I slumped to the floor after the police left. What was I going to do? I heard footsteps behind me. It was the clone. In a daze, I stood up.

“Who was at the door?”

“It was a paperboy selling newspapers.”

“Did you send him packing?”


“Where’s my dinner?”

“In the kitchen.”

I led the clone into the kitchen and had him sit facing the window, his back to me. I picked up a large butcher knife and ran over to him, plunging it in his back with all the force I had. He lurched forward, cussing as he fell onto the table. I stabbed again, again, again.

He was dead.

I cried for my father then. He would leave an aching hole in my heart. Alone and angry, I knew I would not make another clone of my father. Probably not, anyway.


  1. Awesome read Karen, your writing is going from strength to strength.

    1. Thanks! I appreciate the comment. This was a fun one to write.

  2. Hi Karen. Interesting story on cloning.

  3. Cool story, Karen. Loved the last line ... probably not. :)

  4. Susanne: Thanks, I got the idea from an article on cloning I read.

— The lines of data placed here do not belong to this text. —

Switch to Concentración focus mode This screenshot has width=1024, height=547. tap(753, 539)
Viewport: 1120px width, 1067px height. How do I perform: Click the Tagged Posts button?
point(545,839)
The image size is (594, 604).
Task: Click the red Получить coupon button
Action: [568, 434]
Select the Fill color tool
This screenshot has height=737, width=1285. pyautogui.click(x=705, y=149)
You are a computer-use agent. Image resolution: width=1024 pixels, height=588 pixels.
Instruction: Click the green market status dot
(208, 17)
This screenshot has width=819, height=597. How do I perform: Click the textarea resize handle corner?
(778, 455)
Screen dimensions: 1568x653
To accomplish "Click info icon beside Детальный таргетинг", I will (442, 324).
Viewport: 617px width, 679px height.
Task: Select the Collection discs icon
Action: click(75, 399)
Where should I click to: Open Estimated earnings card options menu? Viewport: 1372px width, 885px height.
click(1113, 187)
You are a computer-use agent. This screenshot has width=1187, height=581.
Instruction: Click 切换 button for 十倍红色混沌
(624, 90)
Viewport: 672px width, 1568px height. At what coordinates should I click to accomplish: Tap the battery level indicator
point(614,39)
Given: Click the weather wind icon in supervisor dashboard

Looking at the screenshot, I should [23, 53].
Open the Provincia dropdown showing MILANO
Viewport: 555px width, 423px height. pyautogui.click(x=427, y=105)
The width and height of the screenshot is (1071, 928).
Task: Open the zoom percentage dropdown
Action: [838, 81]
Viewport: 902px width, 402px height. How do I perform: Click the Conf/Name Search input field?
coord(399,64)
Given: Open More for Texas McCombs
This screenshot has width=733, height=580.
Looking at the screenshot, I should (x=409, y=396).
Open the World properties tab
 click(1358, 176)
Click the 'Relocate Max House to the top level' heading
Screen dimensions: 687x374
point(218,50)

    M Pax: You know, it's hard to leave a story without adding something at the end to make the reader think of alternate endings. Tee Hee!

  5. I have to say, of all the short stories of yours I've read, this little flash fiction is my favorite! And I agree with Mary, that last sentence was brilliant.

    1. Rettakat: Thank you! I wrote it in first person point of view as an experiment. I don't normally write that way, but it was to stretch myself out of the comfort zone. So I'm glad you liked it.